Stored items from a collection
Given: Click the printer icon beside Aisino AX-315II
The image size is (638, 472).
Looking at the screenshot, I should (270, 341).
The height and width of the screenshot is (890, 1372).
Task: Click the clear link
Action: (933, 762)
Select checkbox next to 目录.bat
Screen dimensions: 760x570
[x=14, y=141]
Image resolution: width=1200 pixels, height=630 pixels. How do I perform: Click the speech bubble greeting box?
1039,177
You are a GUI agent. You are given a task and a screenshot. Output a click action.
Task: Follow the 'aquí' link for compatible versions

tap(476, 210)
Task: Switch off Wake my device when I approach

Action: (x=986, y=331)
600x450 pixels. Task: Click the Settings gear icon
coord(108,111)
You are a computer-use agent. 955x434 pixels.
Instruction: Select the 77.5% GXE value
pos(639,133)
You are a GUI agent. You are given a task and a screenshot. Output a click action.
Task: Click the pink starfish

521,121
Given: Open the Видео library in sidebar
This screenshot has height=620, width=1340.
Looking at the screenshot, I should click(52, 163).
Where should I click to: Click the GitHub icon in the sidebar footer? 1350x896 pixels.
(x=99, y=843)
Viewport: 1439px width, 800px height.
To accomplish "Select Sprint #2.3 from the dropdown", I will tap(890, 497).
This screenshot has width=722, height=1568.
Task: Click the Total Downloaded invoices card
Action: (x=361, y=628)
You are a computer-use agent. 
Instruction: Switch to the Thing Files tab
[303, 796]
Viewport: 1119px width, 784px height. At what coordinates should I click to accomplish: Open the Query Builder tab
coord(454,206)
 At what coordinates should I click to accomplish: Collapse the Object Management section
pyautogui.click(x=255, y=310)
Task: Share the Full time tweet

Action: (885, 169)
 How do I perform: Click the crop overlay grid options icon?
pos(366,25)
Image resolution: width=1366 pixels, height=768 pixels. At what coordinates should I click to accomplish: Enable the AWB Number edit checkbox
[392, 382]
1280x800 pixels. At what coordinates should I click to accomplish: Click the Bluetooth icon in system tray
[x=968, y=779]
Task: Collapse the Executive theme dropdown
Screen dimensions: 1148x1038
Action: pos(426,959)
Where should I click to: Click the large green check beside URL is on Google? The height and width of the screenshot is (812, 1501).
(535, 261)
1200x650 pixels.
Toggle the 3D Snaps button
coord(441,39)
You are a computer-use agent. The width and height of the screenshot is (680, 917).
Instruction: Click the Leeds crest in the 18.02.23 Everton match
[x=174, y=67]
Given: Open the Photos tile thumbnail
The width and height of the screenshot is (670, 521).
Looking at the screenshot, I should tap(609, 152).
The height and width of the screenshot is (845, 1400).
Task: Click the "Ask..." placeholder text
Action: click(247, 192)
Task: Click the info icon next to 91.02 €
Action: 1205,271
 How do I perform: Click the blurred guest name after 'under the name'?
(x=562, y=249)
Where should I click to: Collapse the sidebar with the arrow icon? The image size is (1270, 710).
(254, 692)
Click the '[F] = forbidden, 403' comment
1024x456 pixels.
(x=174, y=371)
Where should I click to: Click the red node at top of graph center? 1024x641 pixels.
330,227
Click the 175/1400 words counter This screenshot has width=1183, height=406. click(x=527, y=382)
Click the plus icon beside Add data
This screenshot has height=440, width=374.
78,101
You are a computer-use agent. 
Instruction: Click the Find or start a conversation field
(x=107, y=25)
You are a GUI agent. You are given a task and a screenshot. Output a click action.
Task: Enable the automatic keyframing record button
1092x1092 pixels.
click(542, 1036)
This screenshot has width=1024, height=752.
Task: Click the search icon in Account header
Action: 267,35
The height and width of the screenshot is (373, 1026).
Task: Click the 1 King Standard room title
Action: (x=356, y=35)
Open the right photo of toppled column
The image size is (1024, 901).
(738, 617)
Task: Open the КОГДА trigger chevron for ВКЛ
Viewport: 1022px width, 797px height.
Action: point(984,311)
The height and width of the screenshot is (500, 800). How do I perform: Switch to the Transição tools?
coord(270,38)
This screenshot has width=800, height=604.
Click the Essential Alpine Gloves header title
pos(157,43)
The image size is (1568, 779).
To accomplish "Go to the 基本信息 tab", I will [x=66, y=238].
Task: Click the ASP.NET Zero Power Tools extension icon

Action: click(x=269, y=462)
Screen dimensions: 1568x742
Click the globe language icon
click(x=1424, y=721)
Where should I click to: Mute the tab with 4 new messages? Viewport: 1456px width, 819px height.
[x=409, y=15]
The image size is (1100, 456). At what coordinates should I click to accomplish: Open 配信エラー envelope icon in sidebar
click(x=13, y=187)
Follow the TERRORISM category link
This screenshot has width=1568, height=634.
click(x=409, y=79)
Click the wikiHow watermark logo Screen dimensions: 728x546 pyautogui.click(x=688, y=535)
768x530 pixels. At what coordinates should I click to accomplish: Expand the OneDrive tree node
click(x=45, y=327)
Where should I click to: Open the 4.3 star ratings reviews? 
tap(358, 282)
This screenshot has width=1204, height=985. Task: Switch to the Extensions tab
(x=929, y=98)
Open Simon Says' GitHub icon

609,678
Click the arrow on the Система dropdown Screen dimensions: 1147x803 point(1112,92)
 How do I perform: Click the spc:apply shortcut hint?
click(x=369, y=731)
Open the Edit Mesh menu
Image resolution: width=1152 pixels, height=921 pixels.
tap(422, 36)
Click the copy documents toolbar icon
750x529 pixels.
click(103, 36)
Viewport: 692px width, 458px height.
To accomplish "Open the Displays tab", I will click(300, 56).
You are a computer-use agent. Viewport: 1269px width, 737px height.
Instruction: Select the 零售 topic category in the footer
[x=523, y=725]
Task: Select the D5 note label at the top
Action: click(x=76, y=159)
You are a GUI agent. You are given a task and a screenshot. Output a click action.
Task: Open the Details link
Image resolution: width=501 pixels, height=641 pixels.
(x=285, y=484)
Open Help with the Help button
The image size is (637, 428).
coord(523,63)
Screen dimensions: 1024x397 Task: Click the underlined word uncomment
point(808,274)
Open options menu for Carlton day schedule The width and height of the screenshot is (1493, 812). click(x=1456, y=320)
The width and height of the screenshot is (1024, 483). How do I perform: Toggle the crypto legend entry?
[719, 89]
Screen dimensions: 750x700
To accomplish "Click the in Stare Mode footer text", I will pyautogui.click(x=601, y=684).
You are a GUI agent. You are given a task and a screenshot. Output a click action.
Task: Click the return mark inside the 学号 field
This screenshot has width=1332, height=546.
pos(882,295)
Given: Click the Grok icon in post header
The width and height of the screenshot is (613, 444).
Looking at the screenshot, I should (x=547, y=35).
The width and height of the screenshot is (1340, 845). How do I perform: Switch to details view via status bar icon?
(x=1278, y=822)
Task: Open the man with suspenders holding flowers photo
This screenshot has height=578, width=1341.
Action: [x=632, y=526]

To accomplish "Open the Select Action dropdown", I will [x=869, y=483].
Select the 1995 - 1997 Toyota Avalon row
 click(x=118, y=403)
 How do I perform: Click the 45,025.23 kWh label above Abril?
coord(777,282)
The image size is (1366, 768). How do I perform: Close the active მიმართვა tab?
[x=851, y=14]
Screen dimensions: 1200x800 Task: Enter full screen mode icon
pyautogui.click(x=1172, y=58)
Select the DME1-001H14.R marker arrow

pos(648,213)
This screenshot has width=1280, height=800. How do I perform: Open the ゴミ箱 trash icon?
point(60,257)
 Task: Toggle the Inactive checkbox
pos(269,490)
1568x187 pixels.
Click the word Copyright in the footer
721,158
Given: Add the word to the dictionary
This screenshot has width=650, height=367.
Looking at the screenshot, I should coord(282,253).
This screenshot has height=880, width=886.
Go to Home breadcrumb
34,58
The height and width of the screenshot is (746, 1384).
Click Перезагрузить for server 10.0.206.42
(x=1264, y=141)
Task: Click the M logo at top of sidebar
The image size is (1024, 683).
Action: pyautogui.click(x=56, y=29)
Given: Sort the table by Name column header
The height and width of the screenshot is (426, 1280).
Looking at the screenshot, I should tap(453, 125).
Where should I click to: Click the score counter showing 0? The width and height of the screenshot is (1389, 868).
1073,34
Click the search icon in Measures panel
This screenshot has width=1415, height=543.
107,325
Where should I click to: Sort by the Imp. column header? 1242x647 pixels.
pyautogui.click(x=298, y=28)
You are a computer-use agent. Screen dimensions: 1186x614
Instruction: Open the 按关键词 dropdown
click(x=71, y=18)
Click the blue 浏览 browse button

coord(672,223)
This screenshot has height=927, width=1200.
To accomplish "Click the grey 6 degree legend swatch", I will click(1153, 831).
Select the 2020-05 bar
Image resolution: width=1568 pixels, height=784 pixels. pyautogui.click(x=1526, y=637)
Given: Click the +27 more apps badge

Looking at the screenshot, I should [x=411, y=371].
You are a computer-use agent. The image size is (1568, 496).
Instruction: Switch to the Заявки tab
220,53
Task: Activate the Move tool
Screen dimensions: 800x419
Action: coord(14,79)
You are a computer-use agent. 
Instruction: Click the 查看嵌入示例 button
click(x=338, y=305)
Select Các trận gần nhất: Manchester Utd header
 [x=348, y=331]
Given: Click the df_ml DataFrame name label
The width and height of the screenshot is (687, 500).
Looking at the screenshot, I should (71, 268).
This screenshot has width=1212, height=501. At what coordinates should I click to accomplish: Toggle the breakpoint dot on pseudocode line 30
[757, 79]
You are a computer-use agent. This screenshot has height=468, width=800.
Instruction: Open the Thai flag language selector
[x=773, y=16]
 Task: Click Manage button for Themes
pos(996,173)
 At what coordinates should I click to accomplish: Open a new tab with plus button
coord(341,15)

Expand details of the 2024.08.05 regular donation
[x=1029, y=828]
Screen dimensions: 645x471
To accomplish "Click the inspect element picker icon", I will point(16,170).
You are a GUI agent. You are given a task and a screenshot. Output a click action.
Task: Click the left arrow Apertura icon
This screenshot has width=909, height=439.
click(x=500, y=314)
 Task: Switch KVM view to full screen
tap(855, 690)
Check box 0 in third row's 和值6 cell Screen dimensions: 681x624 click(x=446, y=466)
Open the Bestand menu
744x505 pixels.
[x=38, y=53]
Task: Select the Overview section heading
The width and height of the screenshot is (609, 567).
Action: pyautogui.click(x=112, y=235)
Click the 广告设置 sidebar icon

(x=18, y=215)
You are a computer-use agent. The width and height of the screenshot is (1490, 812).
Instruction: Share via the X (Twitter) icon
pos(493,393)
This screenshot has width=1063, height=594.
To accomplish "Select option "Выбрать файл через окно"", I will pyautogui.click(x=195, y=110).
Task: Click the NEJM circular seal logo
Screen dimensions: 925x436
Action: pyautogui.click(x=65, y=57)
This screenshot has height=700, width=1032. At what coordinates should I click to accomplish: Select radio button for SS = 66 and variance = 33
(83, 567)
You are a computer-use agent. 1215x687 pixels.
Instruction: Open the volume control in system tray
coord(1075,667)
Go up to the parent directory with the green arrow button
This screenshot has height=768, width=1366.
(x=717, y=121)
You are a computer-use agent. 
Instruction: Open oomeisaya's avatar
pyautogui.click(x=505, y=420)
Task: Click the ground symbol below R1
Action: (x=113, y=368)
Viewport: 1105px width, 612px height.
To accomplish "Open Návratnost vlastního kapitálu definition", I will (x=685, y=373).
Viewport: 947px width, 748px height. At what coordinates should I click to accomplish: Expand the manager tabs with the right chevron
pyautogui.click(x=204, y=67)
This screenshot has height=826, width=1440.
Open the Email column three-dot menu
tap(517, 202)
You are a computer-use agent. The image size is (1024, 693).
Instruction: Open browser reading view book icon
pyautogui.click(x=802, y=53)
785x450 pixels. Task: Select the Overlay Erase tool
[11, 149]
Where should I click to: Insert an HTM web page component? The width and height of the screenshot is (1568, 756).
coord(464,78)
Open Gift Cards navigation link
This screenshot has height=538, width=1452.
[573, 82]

ACTION ITEM: Return, exactly as they stand, the lines from the start of the records above through the line with "Task: Collapse the Executive theme dropdown", both ends included, and no other lines.

OUTPUT:
Given: Click the printer icon beside Aisino AX-315II
The image size is (638, 472).
Looking at the screenshot, I should (270, 341).
The height and width of the screenshot is (890, 1372).
Task: Click the clear link
Action: (933, 762)
Select checkbox next to 目录.bat
Screen dimensions: 760x570
[x=14, y=141]
Image resolution: width=1200 pixels, height=630 pixels. How do I perform: Click the speech bubble greeting box?
1039,177
You are a GUI agent. You are given a task and a screenshot. Output a click action.
Task: Follow the 'aquí' link for compatible versions

tap(476, 210)
Task: Switch off Wake my device when I approach

Action: (x=986, y=331)
600x450 pixels. Task: Click the Settings gear icon
coord(108,111)
You are a computer-use agent. 955x434 pixels.
Instruction: Select the 77.5% GXE value
pos(639,133)
You are a GUI agent. You are given a task and a screenshot. Output a click action.
Task: Click the pink starfish

521,121
Given: Open the Видео library in sidebar
This screenshot has height=620, width=1340.
Looking at the screenshot, I should click(52, 163).
Where should I click to: Click the GitHub icon in the sidebar footer? 1350x896 pixels.
(x=99, y=843)
Viewport: 1439px width, 800px height.
To accomplish "Select Sprint #2.3 from the dropdown", I will tap(890, 497).
This screenshot has width=722, height=1568.
Task: Click the Total Downloaded invoices card
Action: (x=361, y=628)
You are a computer-use agent. 
Instruction: Switch to the Thing Files tab
[303, 796]
Viewport: 1119px width, 784px height. At what coordinates should I click to accomplish: Open the Query Builder tab
coord(454,206)
 At what coordinates should I click to accomplish: Collapse the Object Management section
pyautogui.click(x=255, y=310)
Task: Share the Full time tweet

Action: (885, 169)
 How do I perform: Click the crop overlay grid options icon?
pos(366,25)
Image resolution: width=1366 pixels, height=768 pixels. At what coordinates should I click to accomplish: Enable the AWB Number edit checkbox
[392, 382]
1280x800 pixels. At what coordinates should I click to accomplish: Click the Bluetooth icon in system tray
[x=968, y=779]
Task: Collapse the Executive theme dropdown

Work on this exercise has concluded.